Closeup view of a bike frame with a bushnell bottom bracket installed.

Bushnell Eccentric Bottom Bracket: The Time-Tested Tensioner

If you’re looking to build a singlespeed or tandem bike, or use an internally geared hub, proper chain tension is essential. There are a variety of options for single-speed chain tensioning, like spring-loaded tensioners or horizontal dropouts, but these add clutter to your rear triangle. The cleanest solution is to use an eccentric bottom bracket. And now, the Bushnell Eccentric Bottom Bracket, the undisputed champion of chain tensioning solutions, is a part of the Problem Solvers lineup.

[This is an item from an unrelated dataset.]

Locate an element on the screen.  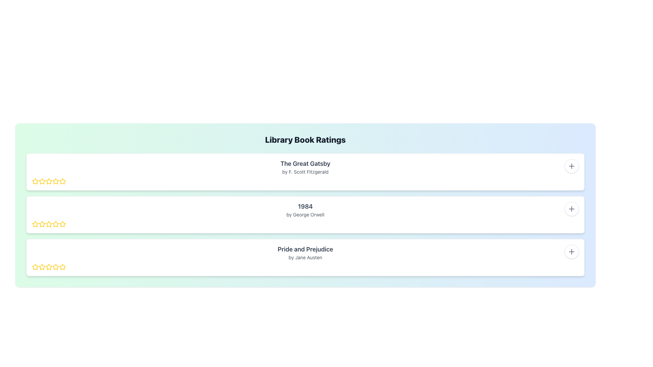
the fifth star icon in the rating system for the '1984' book entry to receive interaction feedback is located at coordinates (49, 224).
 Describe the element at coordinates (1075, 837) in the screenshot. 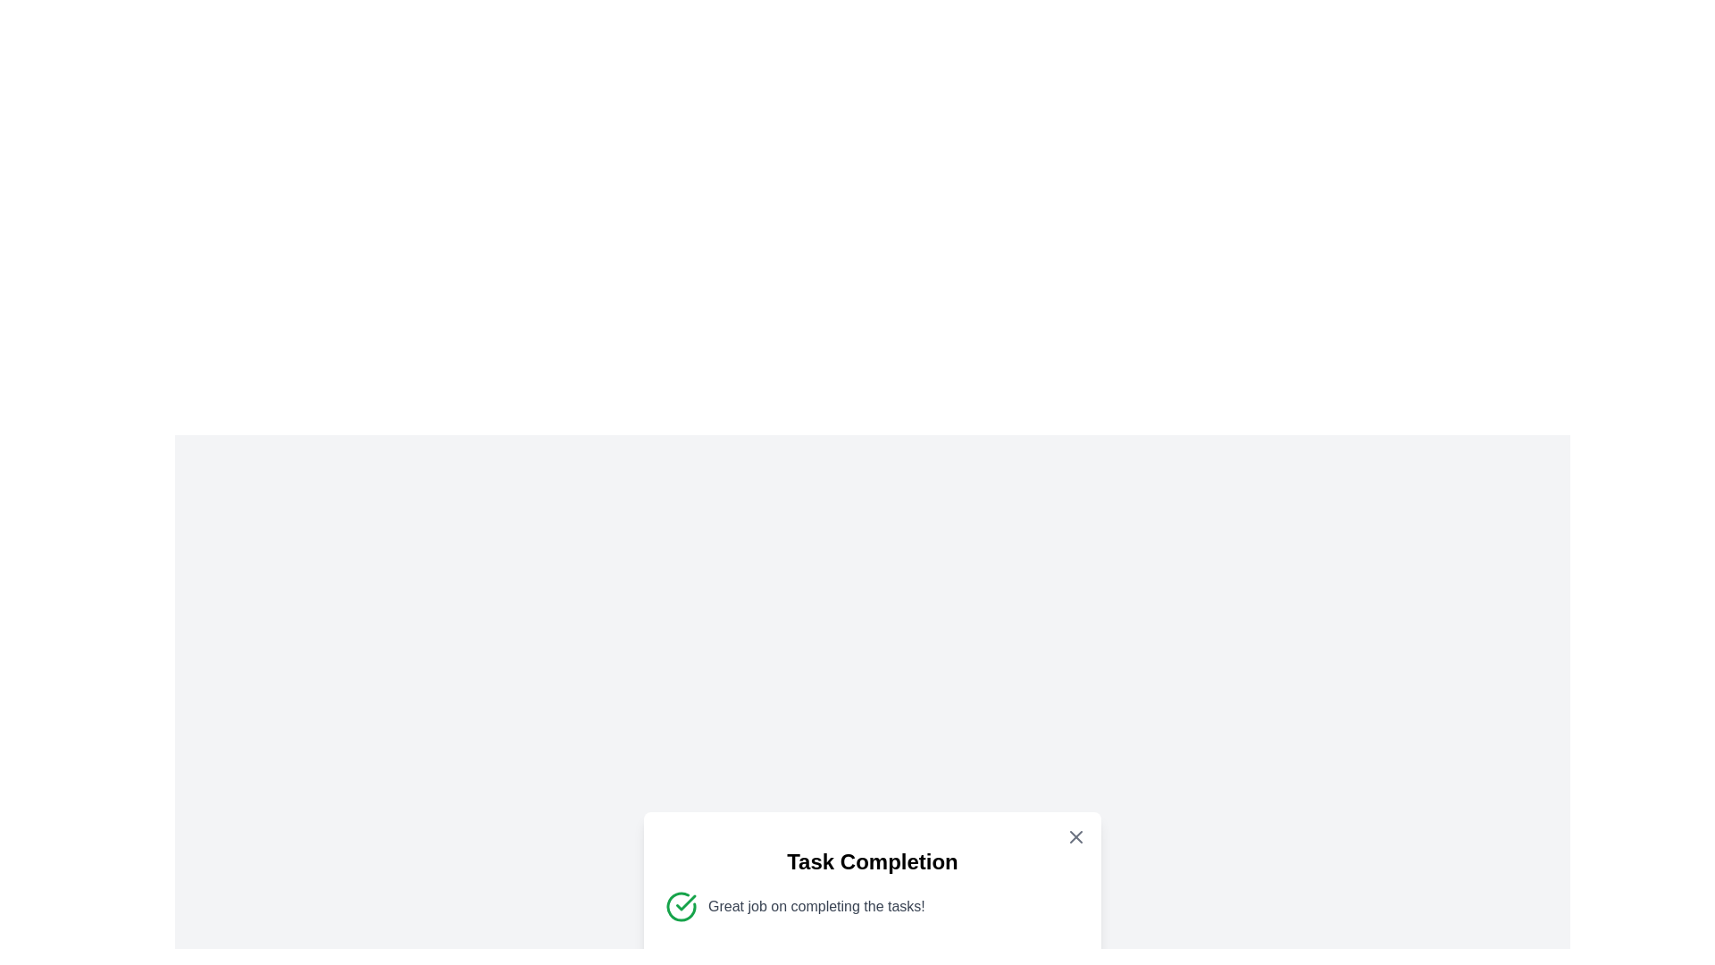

A black Bushnell bottom bracket on a white background

An eccentric bottom bracket is actually an adapter that holds English threaded bottom brackets and allows users to adjust the fore-to-aft position of the crankset to add tension to their chain. This is done by rotating the off-center (or eccentric) axle position within the round frame shell to move it forward and pull the chain taut. This type of mechanism has been commonly used by tandem and singlespeed riders for decades and are still popular thanks to their clean aesthetics, ease of use and reliability. But the eccentric bottom bracket wasn’t always this good.

Old eccentric bottom brackets were held in place by threaded screws in the bottom of the frame.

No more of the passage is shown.